* _ASSIGNMENT_: Every line containing "Open" should be identified and copied from the data below.
************
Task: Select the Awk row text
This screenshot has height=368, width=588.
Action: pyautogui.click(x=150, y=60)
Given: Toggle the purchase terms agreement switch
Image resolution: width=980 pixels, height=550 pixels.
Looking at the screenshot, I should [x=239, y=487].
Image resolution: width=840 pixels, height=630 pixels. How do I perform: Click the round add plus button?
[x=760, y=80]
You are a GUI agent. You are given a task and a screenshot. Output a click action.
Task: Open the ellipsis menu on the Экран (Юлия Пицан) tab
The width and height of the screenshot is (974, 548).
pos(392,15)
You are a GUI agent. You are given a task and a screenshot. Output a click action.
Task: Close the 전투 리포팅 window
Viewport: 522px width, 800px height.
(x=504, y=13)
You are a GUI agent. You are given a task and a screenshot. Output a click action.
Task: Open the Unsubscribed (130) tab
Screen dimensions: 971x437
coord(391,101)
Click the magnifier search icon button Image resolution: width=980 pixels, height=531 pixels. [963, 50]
************
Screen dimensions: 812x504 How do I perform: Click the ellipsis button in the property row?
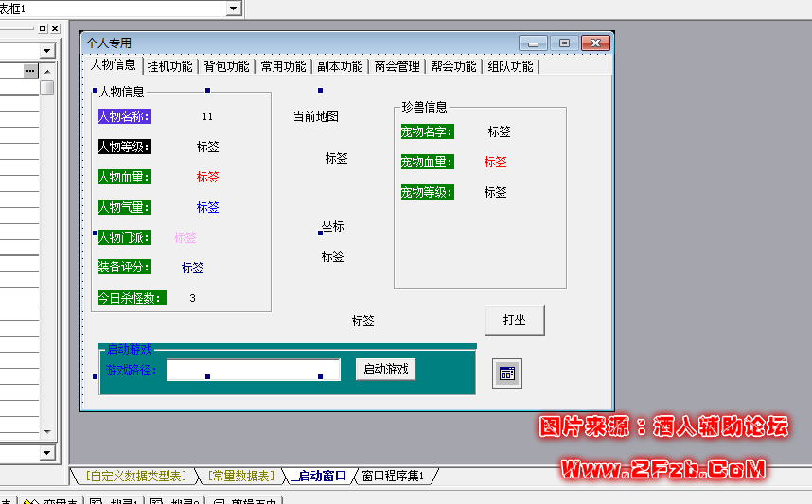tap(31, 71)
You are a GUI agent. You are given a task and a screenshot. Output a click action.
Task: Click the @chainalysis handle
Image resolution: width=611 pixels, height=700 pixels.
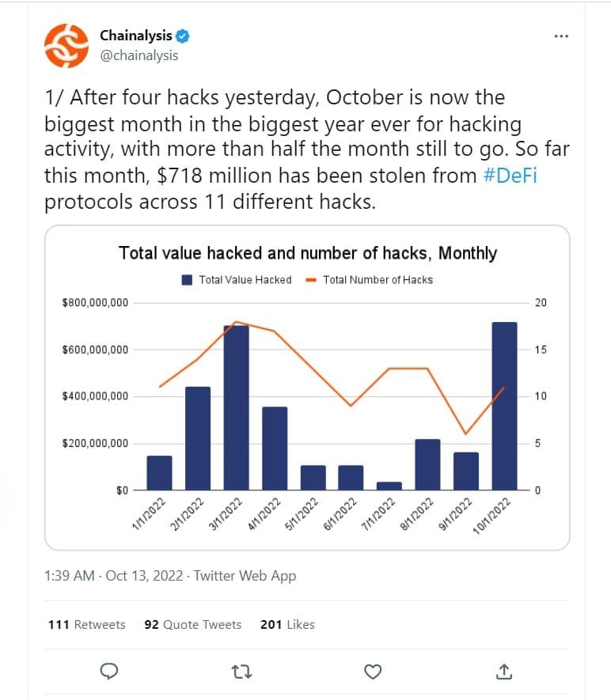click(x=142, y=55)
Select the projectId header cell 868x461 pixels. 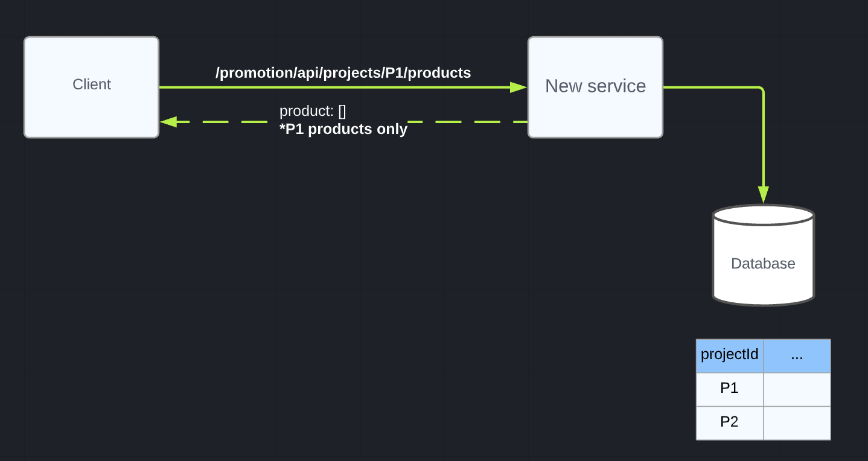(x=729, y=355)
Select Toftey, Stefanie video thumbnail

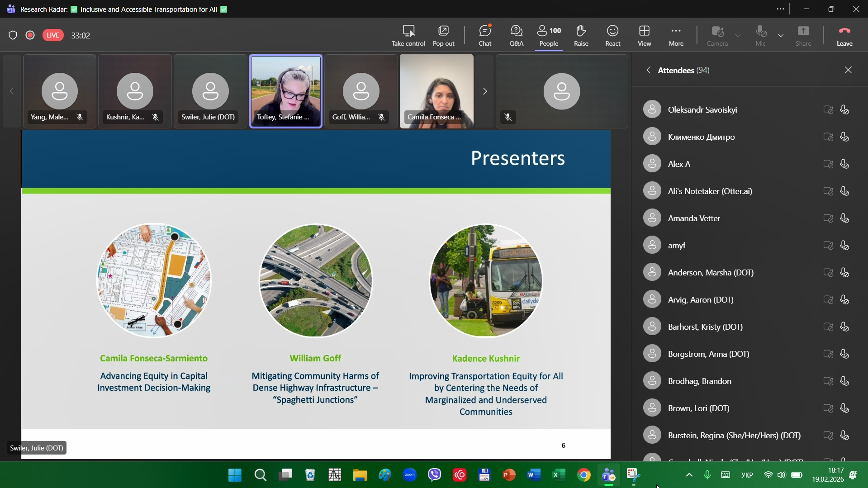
************
* _PROBLEM SOLUTION_:
Task: Open the ellipsis menu on the Экран (Юлия Пицан) tab
Task: Open the Unsubscribed (130) tab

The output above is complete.